Pennsylvania calls its probate court Orphans’ Court. Currently, it exists as a division of the Court of Common Pleas rather than as a separate entity.

Like other states, the commonwealth possesses specific regulations concerning inheritance. There are key facts those planning out their wills and heirs of an estate going through probate need to know about the process in the state.

1. Pennsylvania imposes an inheritance tax

While it does not have an estate tax, the Keystone state does levy an inheritance tax on each bequest left to each inheritor specified in the will. The rate changes based on familial closeness. This may be 0%, 4.5%, 12% or 15% depending on each one’s relationship to the decedent (sibling, parent, child and etcetera).

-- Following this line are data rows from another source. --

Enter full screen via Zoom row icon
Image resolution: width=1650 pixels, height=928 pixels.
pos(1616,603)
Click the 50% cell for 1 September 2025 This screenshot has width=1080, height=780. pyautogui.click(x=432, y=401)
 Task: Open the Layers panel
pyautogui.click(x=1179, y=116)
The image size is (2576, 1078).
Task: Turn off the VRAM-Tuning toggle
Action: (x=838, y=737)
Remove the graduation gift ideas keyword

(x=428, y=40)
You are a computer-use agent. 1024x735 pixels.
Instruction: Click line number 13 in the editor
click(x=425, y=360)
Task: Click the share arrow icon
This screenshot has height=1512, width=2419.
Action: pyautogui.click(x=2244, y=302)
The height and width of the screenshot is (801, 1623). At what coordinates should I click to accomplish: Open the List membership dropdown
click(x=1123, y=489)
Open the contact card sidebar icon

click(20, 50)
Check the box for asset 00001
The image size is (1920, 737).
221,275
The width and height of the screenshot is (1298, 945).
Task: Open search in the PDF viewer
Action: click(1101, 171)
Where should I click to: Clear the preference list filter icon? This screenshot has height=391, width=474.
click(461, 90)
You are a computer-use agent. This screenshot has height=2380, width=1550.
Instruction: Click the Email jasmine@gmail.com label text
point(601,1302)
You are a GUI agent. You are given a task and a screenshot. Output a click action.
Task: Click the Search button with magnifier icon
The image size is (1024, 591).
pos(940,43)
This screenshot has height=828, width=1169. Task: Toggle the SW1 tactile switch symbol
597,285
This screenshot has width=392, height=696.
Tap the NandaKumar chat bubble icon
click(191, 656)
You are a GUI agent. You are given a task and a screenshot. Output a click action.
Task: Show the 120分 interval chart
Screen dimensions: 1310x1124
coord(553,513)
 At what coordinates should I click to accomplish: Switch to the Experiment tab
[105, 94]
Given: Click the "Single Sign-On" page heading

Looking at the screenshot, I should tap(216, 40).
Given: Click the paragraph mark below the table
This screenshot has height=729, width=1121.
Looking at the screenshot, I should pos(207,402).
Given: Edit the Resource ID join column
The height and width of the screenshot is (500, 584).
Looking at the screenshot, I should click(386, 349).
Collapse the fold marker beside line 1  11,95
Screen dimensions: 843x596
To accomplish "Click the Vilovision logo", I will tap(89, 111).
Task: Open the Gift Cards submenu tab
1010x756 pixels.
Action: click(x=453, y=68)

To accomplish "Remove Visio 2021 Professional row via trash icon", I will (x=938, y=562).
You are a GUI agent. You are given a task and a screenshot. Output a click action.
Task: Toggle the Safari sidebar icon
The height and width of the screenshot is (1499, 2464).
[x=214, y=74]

2. Simplified probate procedures exist for small estates

An estate may be exempt from the full probate process if its value exceeds $50,000, not taking into consideration automobiles or real estate. Other situations exclude the need for the whole procedure. Life insurance paid to the estate and wages owed to the departed may avoid it, though both have maximum amounts of $11,000 and $10,000 respectively before Orphans’ Court involves itself. Financial institutions grant family members $10,000 or less without probate proceedings once provided with a death certificate and evidence of a paid-for funeral.

3. Certain assets may bypass it

Living trusts, pay-on-death bank accounts, insurance payouts for estates and policies, retirement accounts and funds in a bank dedicated to final expenses generally do not go through Orphans’ Court. Intended recipients are already named.

Pennsylvania does not require all estates to undergo probate, depending on the value and the nature of the property. This means settling a loved ones’ final holdings does not have to be a long, drawn-out process.